### WORK TO COMPLETE
Down to the last line, print the material below verbatim.
(RECORDS SHOWN begins)
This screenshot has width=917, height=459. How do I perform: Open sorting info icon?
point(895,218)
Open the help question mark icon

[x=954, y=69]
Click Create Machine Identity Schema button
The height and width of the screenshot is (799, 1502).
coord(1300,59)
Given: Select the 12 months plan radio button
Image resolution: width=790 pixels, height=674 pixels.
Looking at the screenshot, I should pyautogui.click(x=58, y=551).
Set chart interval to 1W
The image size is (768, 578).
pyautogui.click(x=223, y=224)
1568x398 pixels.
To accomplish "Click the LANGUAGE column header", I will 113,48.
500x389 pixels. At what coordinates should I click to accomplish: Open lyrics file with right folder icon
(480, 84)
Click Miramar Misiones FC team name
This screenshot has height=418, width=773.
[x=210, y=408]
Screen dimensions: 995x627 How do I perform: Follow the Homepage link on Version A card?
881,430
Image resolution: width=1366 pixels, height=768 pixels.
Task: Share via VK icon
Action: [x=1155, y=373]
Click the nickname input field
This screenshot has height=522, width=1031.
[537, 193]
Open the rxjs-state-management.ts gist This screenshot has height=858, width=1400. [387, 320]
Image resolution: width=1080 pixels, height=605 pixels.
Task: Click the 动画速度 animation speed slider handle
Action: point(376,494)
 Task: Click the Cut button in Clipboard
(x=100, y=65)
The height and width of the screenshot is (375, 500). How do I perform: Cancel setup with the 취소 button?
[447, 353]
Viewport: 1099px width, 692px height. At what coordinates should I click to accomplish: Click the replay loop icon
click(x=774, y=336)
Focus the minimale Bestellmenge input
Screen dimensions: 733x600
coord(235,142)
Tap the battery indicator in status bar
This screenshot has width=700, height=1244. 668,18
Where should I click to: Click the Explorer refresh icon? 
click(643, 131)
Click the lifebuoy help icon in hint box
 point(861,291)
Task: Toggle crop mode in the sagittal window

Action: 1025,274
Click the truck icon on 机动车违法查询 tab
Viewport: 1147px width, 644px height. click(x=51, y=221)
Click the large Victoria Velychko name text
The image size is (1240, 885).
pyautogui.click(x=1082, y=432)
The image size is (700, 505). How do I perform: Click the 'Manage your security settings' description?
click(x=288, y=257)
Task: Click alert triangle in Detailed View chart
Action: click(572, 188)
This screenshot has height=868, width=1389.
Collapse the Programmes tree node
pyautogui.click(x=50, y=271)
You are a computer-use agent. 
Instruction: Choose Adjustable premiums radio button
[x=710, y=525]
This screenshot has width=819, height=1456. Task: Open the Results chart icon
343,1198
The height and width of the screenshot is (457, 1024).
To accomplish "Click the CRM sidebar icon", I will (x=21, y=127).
(RECORDS SHOWN ends)
### WRITTEN SOLUTION
This screenshot has width=917, height=459. How do I perform: Open sorting info icon?
point(895,218)
Open the help question mark icon

[x=954, y=69]
Click Create Machine Identity Schema button
The height and width of the screenshot is (799, 1502).
coord(1300,59)
Given: Select the 12 months plan radio button
Image resolution: width=790 pixels, height=674 pixels.
Looking at the screenshot, I should pyautogui.click(x=58, y=551).
Set chart interval to 1W
The image size is (768, 578).
pyautogui.click(x=223, y=224)
1568x398 pixels.
To accomplish "Click the LANGUAGE column header", I will 113,48.
500x389 pixels. At what coordinates should I click to accomplish: Open lyrics file with right folder icon
(480, 84)
Click Miramar Misiones FC team name
This screenshot has height=418, width=773.
[x=210, y=408]
Screen dimensions: 995x627 How do I perform: Follow the Homepage link on Version A card?
881,430
Image resolution: width=1366 pixels, height=768 pixels.
Task: Share via VK icon
Action: [x=1155, y=373]
Click the nickname input field
This screenshot has height=522, width=1031.
[537, 193]
Open the rxjs-state-management.ts gist This screenshot has height=858, width=1400. [387, 320]
Image resolution: width=1080 pixels, height=605 pixels.
Task: Click the 动画速度 animation speed slider handle
Action: point(376,494)
 Task: Click the Cut button in Clipboard
(x=100, y=65)
The height and width of the screenshot is (375, 500). How do I perform: Cancel setup with the 취소 button?
[447, 353]
Viewport: 1099px width, 692px height. At what coordinates should I click to accomplish: Click the replay loop icon
click(x=774, y=336)
Focus the minimale Bestellmenge input
Screen dimensions: 733x600
coord(235,142)
Tap the battery indicator in status bar
This screenshot has width=700, height=1244. 668,18
Where should I click to: Click the Explorer refresh icon? 
click(643, 131)
Click the lifebuoy help icon in hint box
 point(861,291)
Task: Toggle crop mode in the sagittal window

Action: 1025,274
Click the truck icon on 机动车违法查询 tab
Viewport: 1147px width, 644px height. click(x=51, y=221)
Click the large Victoria Velychko name text
The image size is (1240, 885).
pyautogui.click(x=1082, y=432)
The image size is (700, 505). How do I perform: Click the 'Manage your security settings' description?
click(x=288, y=257)
Task: Click alert triangle in Detailed View chart
Action: click(572, 188)
This screenshot has height=868, width=1389.
Collapse the Programmes tree node
pyautogui.click(x=50, y=271)
You are a computer-use agent. 
Instruction: Choose Adjustable premiums radio button
[x=710, y=525]
This screenshot has width=819, height=1456. Task: Open the Results chart icon
343,1198
The height and width of the screenshot is (457, 1024).
To accomplish "Click the CRM sidebar icon", I will (x=21, y=127).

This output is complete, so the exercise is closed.